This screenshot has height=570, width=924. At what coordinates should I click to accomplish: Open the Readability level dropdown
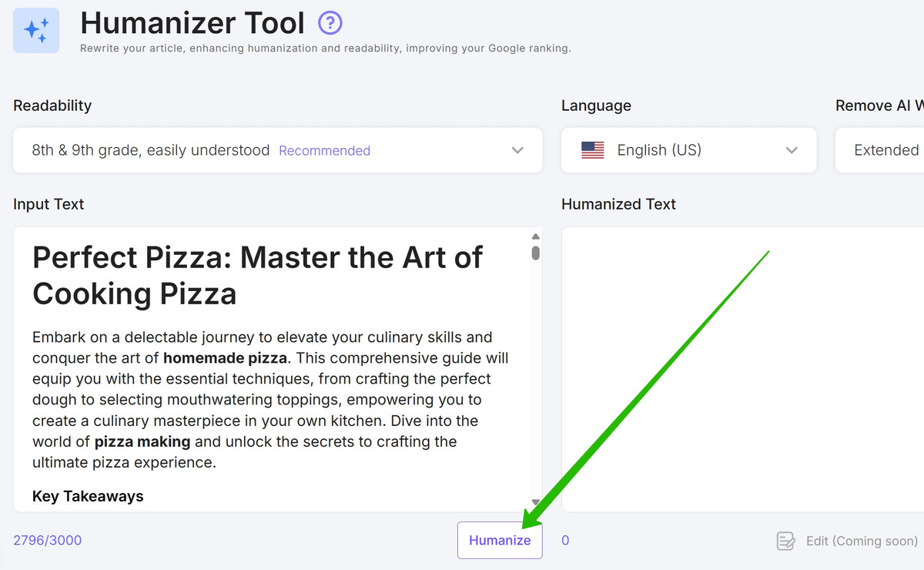(278, 150)
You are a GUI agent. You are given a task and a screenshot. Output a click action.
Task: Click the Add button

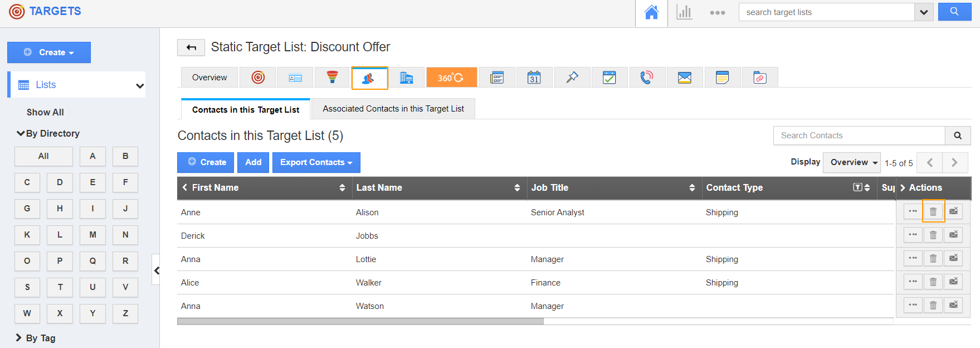pyautogui.click(x=253, y=162)
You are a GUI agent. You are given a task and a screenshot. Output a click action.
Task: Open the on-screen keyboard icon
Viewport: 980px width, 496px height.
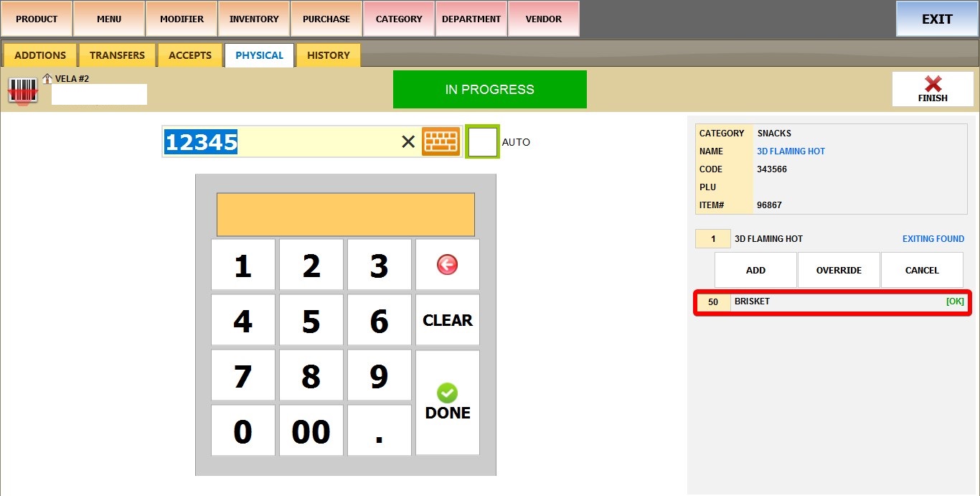point(440,142)
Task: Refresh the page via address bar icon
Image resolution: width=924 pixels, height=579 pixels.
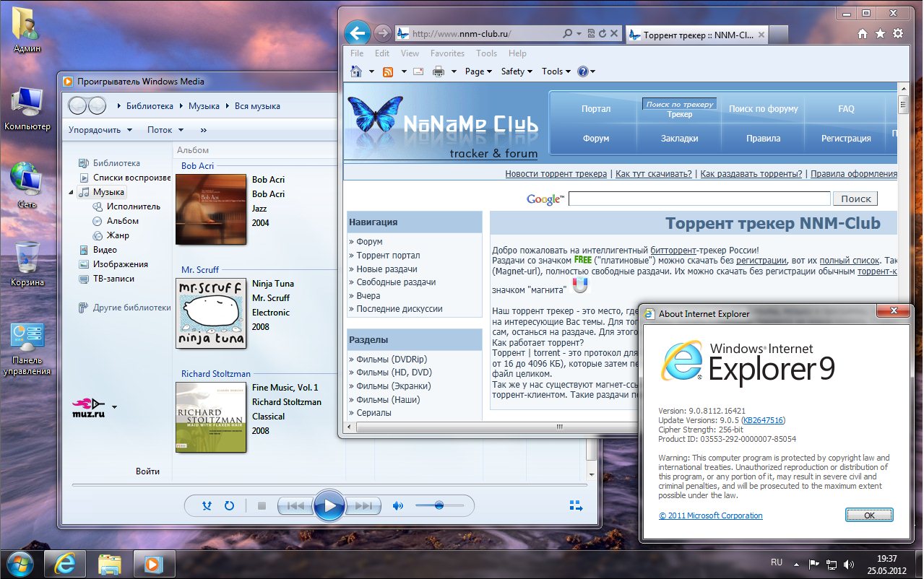Action: pos(603,33)
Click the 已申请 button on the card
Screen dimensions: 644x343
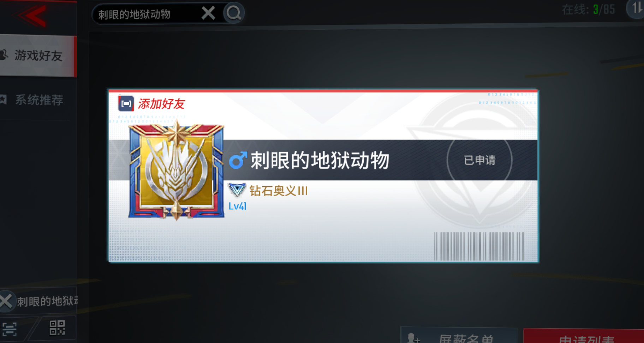coord(479,160)
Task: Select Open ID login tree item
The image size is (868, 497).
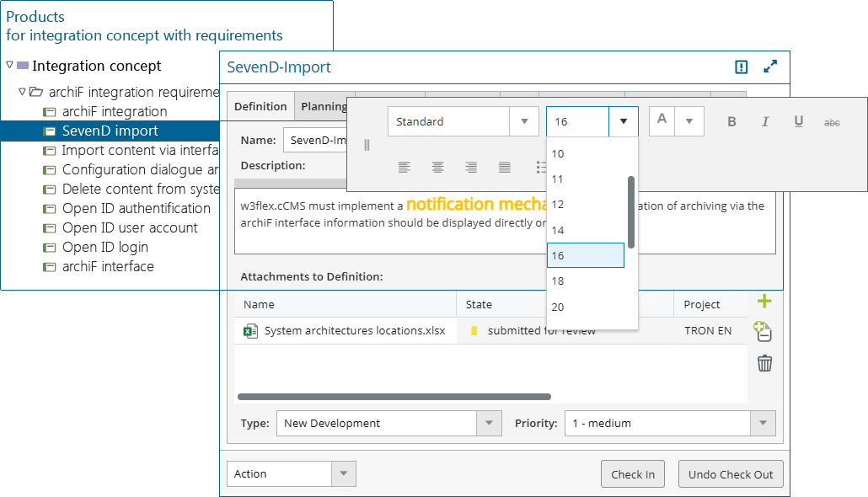Action: (x=104, y=247)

------------------------------------------------------------------------

* _Task objective_
Drop the images; copy every entry above exactly.

* _Solution to this task_
This screenshot has height=570, width=924. At what coordinates should I click to accomplish: Open the Readability level dropdown
(278, 150)
You are a GUI agent. You are given a task and a screenshot. Output a click action.
Task: Click the Add button

pyautogui.click(x=253, y=162)
You are a GUI agent. You are given a task and a screenshot. Output a click action.
Task: Open the on-screen keyboard icon
Viewport: 980px width, 496px height.
point(440,142)
Task: Refresh the page via address bar icon
Image resolution: width=924 pixels, height=579 pixels.
Action: pos(603,33)
Click the 已申请 button on the card
Screen dimensions: 644x343
coord(479,160)
Task: Select Open ID login tree item
The image size is (868, 497).
Action: (x=104, y=247)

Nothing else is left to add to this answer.